Is the king too frail now to cobble a different succession scenario? Then Thailand may end up with a monarch unloved and, at best, barely tolerated. Would Vajiralongkorn dip at will into the king’s assets, estimated by Forbes magazine at $10-20 billion?

Suppose Bhumibol does not name an heir? Would Thailand’s Privy Council, a royally-appointed advisory body, pick the successor, say Princess Maha Chakri? Over Vajiralongkorn’s dead body, scoffs an observer.

Yet, events could simply overtake blueprints. Activists and academics admit that dissolving the monarchy, as in Cambodia or Laos, is chit-chat for now. Most dissenters accept that their views will not matter. Perhaps, two, three years down the road, they will. For now, “many are too busy simply trying to make ends meet.”

Like it or not, Bhumibol’s passing, when it comes, “will open the floodgates to change. It will trigger unprecedented social unrest.” And that will rip out to a region grappling with an expansionist China and the change unleashed by a Cyber Age.

Can the generals ride the whirlwind? They’ll have to prove that brass knuckles translate into better lives for 68 million Thais. “If they pulled it off, theirs would be the first coup anywhere since the end of the cold war that actually raised the pace of income growth,” the Economist adds.

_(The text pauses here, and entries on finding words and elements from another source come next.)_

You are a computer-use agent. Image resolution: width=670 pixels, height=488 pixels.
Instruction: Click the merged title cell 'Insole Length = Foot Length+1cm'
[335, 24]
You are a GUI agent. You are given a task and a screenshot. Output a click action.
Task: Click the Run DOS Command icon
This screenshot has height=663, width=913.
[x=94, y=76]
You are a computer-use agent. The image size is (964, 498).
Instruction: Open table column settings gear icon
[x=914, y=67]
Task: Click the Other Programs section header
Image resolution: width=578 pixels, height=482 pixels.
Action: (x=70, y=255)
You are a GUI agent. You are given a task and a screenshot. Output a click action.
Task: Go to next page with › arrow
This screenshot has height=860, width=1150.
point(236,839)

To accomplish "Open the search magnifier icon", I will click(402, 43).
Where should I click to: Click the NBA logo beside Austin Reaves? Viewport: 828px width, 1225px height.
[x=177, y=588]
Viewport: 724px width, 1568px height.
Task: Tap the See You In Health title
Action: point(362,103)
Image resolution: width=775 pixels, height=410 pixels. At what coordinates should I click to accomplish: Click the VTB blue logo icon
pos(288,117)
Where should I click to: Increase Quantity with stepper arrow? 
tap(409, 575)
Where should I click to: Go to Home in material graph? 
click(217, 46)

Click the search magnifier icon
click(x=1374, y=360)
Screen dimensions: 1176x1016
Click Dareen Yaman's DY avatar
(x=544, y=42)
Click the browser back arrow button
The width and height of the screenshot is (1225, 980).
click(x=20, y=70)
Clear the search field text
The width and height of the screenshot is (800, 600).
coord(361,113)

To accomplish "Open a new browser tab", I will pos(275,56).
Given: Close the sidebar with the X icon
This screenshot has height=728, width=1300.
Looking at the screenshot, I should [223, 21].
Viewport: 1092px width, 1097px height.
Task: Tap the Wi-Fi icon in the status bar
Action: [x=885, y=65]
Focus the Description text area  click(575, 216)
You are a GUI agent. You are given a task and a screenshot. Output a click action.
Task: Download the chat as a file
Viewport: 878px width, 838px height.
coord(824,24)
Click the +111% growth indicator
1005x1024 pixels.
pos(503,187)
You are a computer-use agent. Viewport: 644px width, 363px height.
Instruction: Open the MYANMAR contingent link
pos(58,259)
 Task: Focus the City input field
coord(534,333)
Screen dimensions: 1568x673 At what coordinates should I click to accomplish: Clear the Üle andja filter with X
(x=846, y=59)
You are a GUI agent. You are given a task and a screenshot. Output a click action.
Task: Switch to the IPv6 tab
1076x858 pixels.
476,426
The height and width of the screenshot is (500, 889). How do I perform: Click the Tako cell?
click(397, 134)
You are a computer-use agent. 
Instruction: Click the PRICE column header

Many scholars outside Thailand write that the Bangkok tussle, at rock bottom, “is really a competition to hold power when the king passes away.”

“It’s like a musical chairs game,” writes Ernest Bower of Southeast Asia, at the Center for Strategic and International Studies. “When the music stops—when the king dies—whoever has power gets to organize the next steps.”